8 Vritti : 1) la vague; 2) la modification mentale, l’idéation; impulsion ou vague agitant le contenu mental (chitta); 3) façon d’agir, comportement, manière d’être; état mental.

           45-46. La Conscience (9) qui reste inconnaissable est désignée comme objet; et la conscience qui est perceptible est désignée comme résultat. L'homme sensé doit méditer sur son propre Atman comme étant dénué de la moindre différenciation.

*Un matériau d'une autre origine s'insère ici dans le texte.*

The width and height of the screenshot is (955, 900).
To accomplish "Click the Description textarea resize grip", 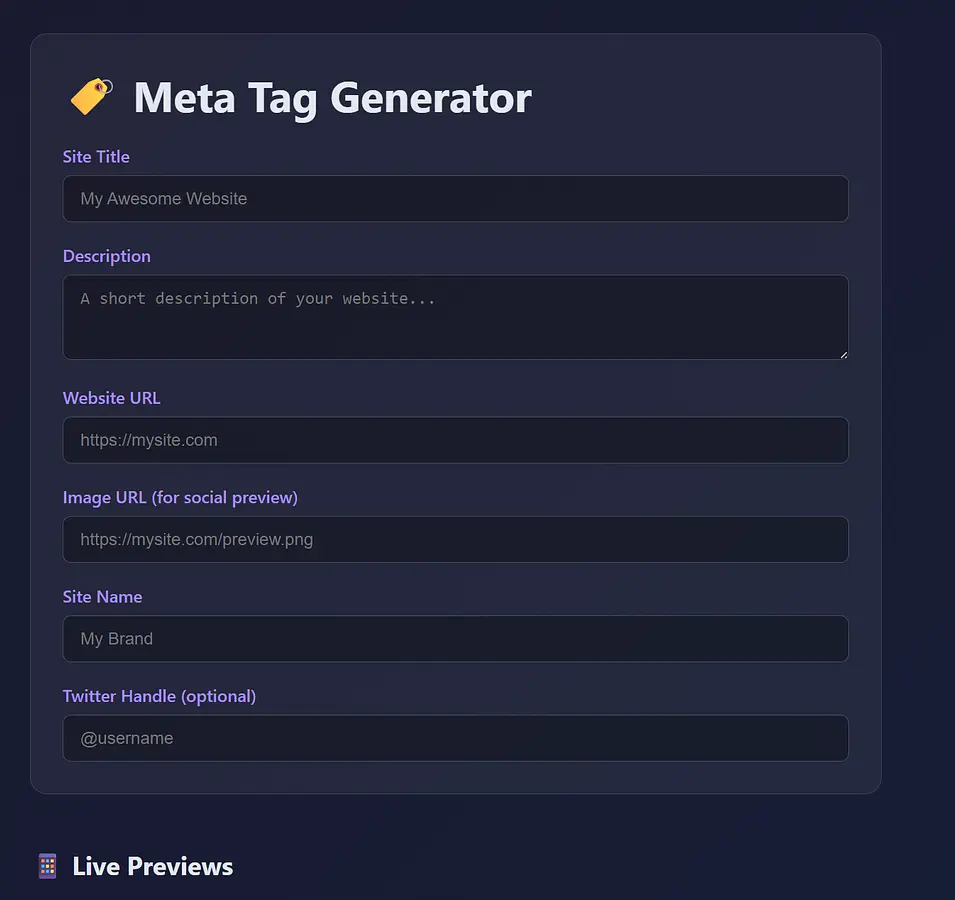I will click(x=844, y=354).
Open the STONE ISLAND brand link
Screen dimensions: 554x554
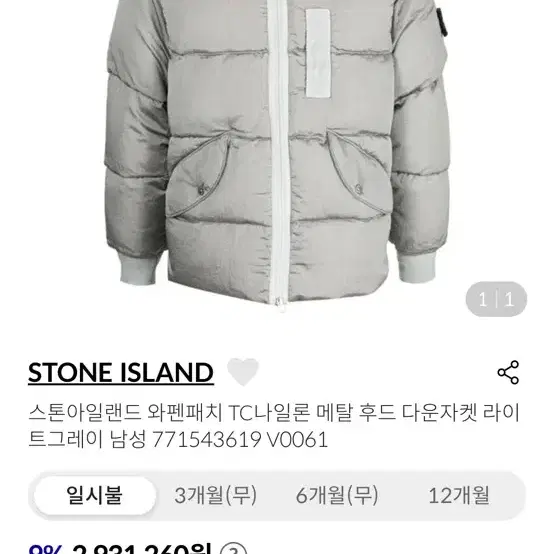point(121,373)
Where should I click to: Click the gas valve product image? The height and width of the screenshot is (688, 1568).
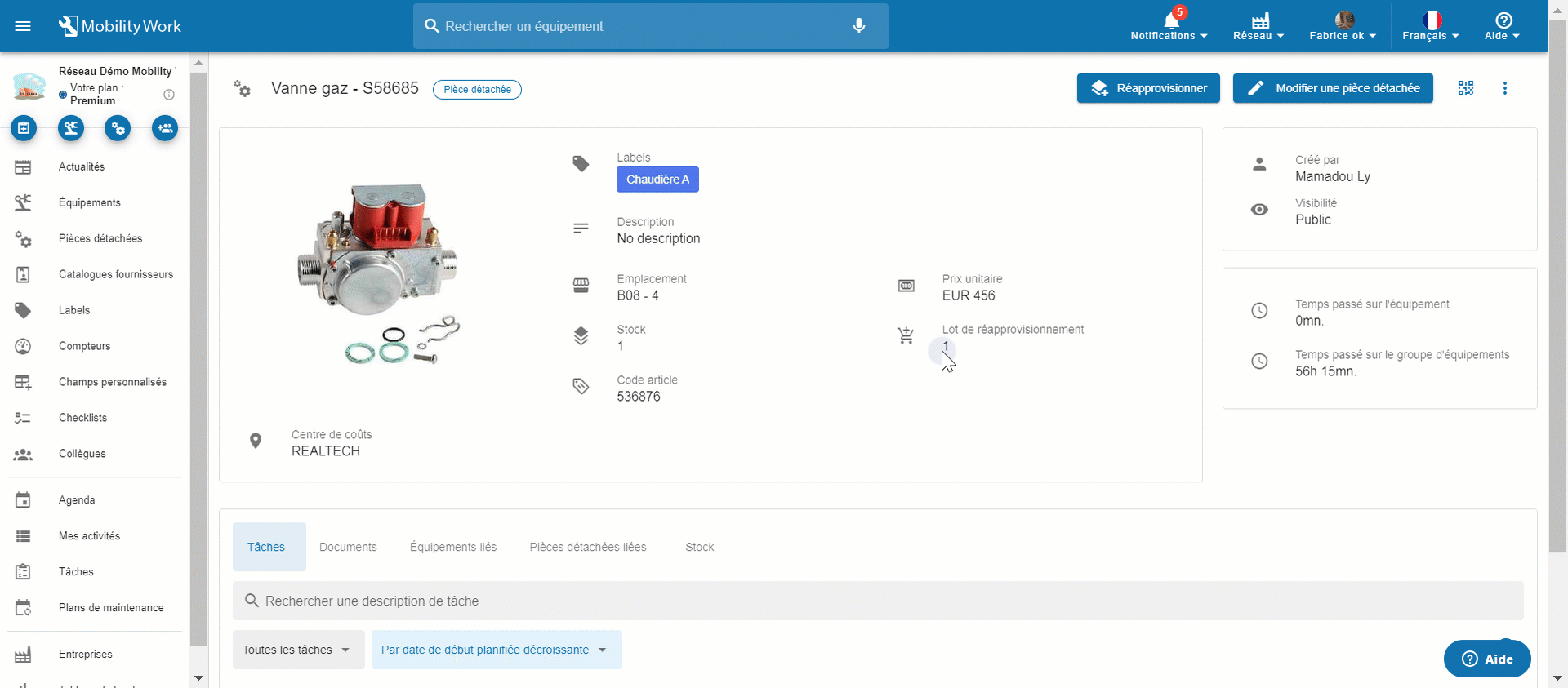pyautogui.click(x=379, y=273)
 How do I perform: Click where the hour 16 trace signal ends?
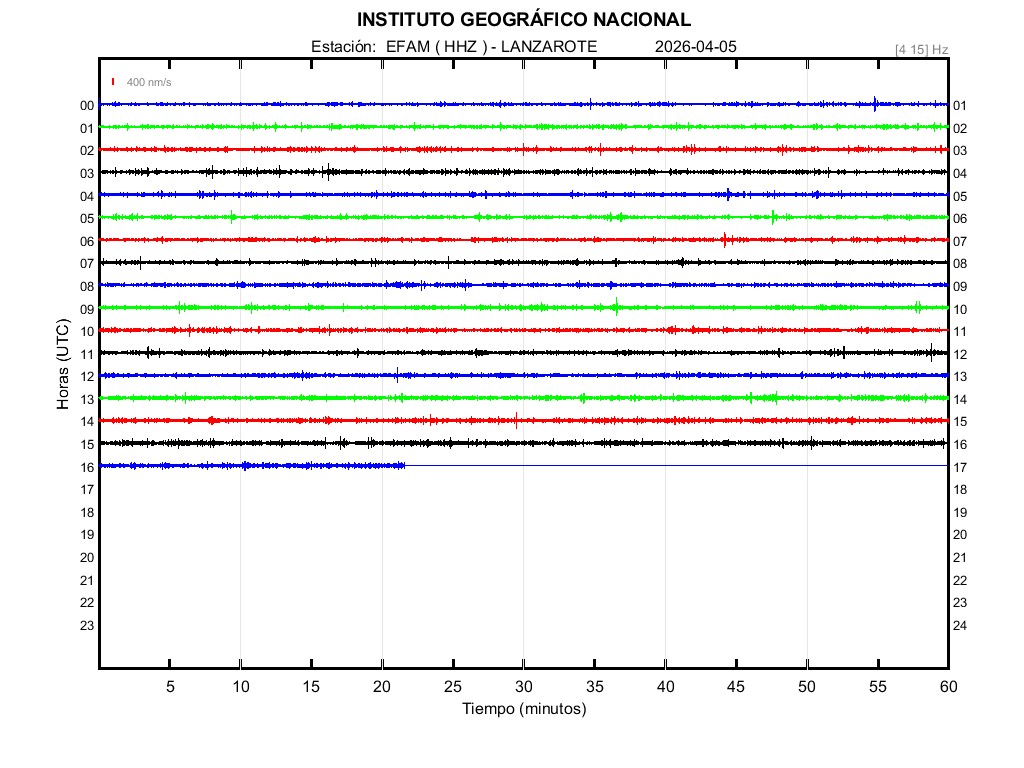(x=404, y=465)
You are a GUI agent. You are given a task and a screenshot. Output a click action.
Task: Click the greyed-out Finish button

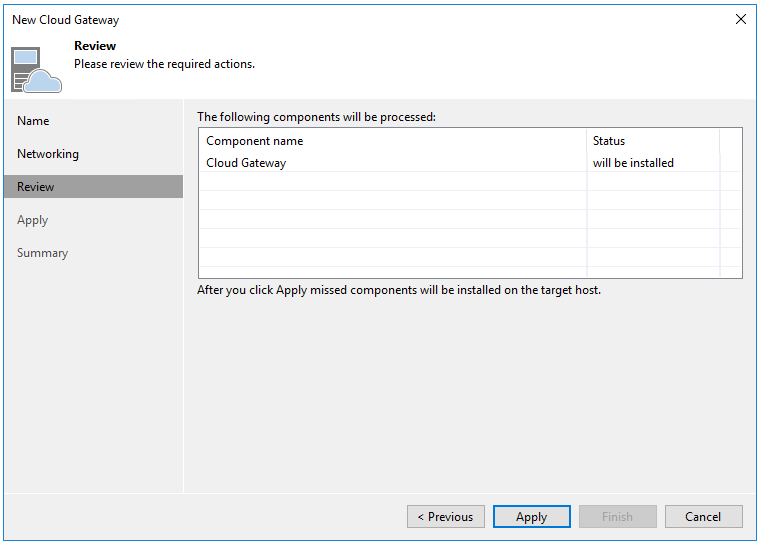coord(617,517)
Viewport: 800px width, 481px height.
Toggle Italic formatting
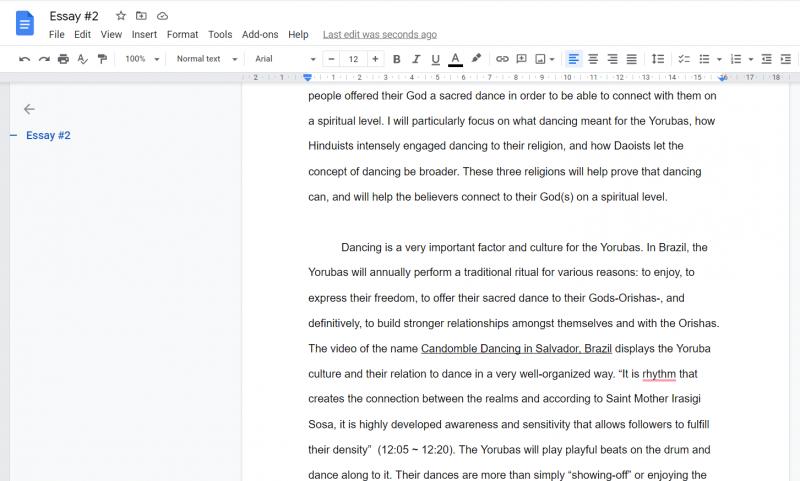(416, 59)
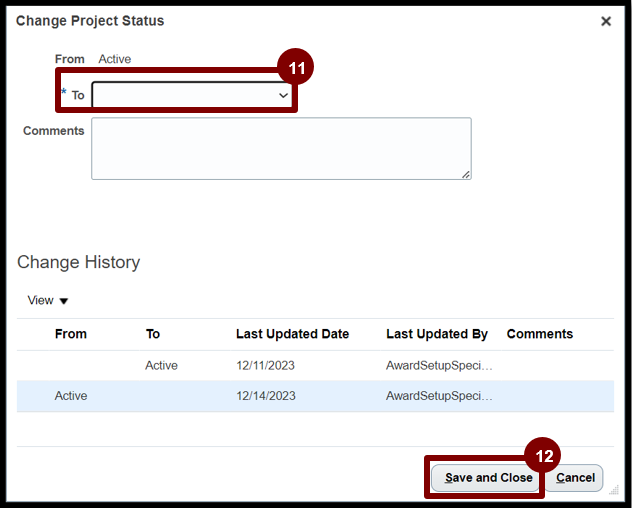Select the Last Updated By column header
This screenshot has width=632, height=508.
437,334
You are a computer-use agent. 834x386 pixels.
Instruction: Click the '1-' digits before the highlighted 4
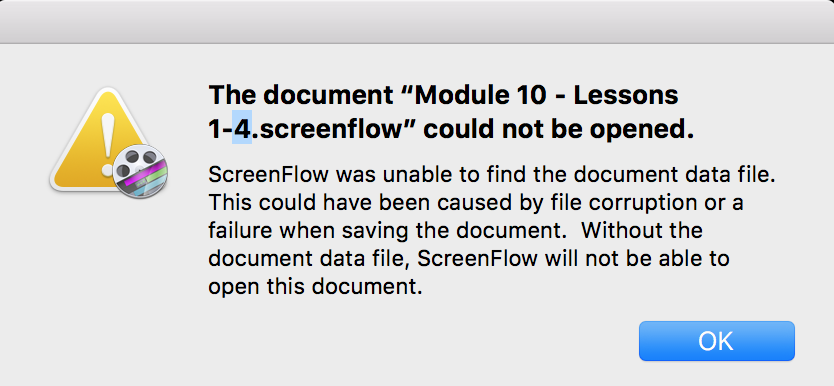click(x=221, y=130)
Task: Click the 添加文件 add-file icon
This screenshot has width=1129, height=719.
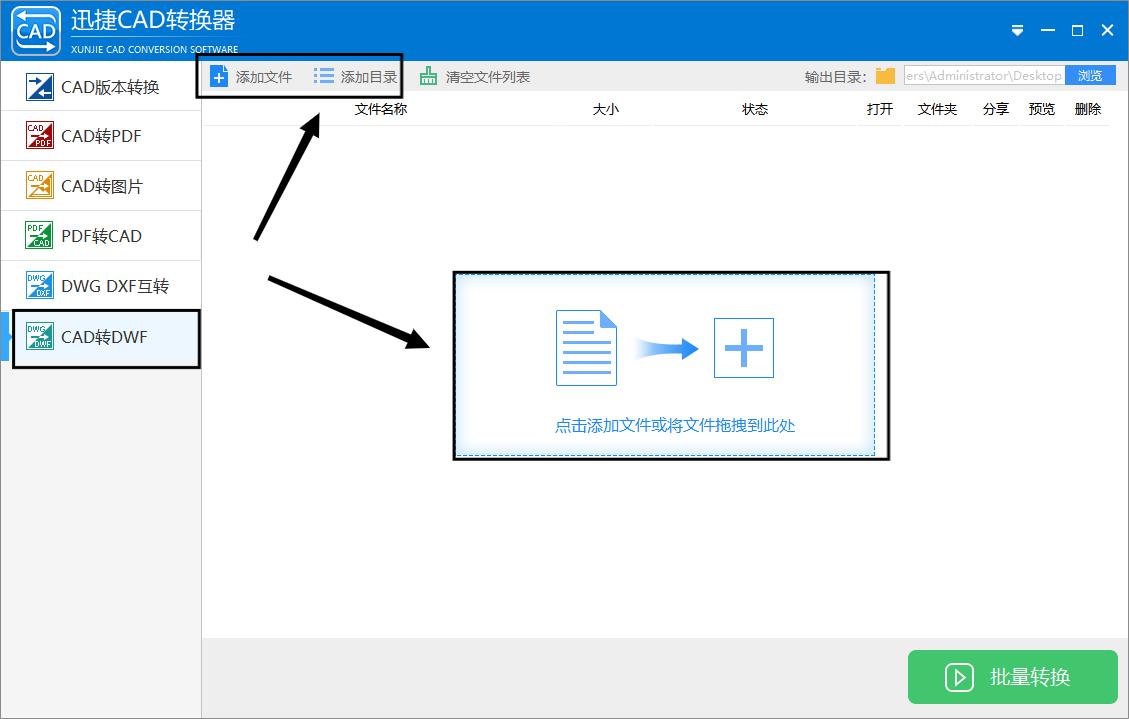Action: pos(217,74)
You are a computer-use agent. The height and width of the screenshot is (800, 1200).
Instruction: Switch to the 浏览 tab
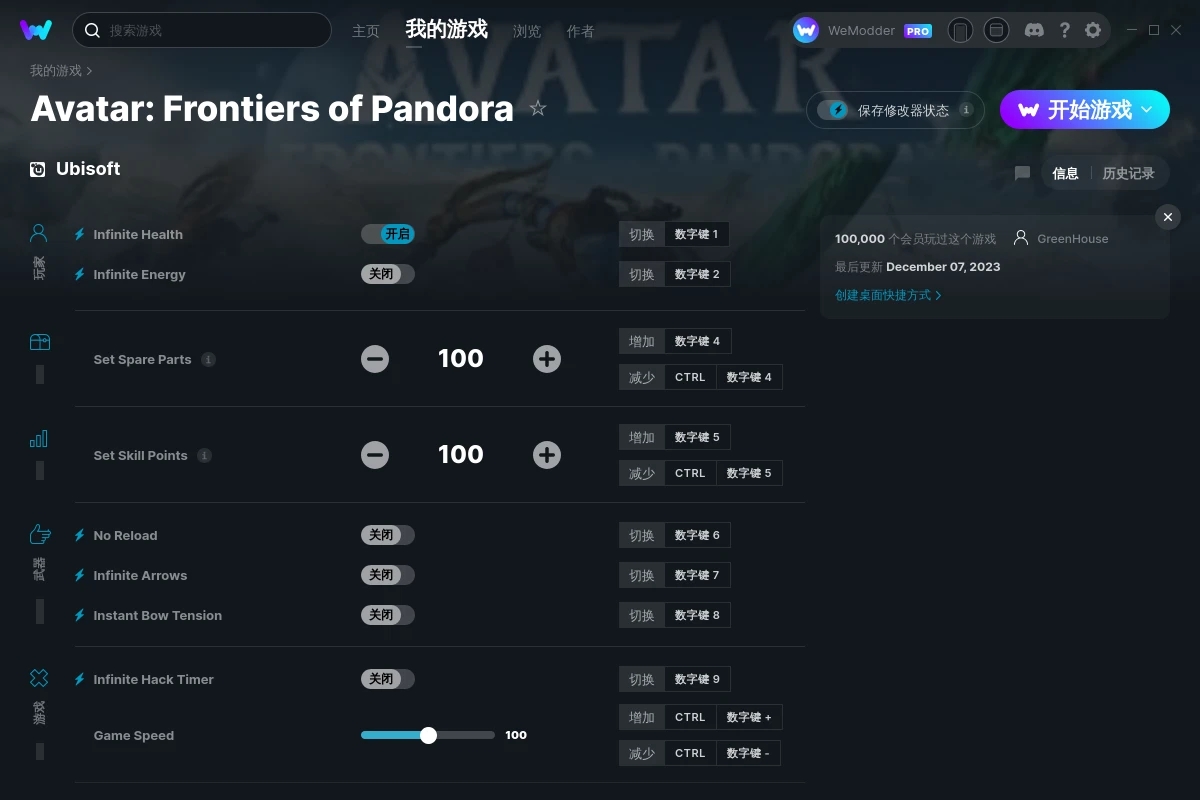527,31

9 Chaitanya: 1) Esprit, Conscience; 2) Conscience supérieures pleinement éveillée, Esprit suprême. Ce terme est le plus fréquemment associé à un type de conscience, ainsi sakshi chaitanya, la conscience du Témoin; bhakti chaitanya, la conscience de Dévotion suprême; Shivachaitanya, la Conscience divine, etc.

           46. En vérité, quiconque possède cette connaissance devient lui-même Brahman.

           47. Et maintenant, je vous donne la quintessence ultime de tous les enseignements du Védanta : Que l'on meure à soi-même, ou que l'on devienne son vrai Soi, il n'y a toujours eu que le Soi. »

           Ici s'achève l'Upanishad.

 

Om ! Puisse-t-Il nous protéger tous deux !
Puisse-t-Il nous nourrir tous deux !
Puissions-nous travailler conjointement avec une grande énergie,
Que notre étude soit vigoureuse et porte fruit;
Que nous ne nous disputions pas, et que nous ne haïssions personne.

Om ! Que la Paix soit en moi !
Que la Paix gagne mon environnement !
Que la Paix soit en les forces qui agissent sur moi !

Ici se termine la Katharudropanishad, appartenant au Krishna Yajur Véda.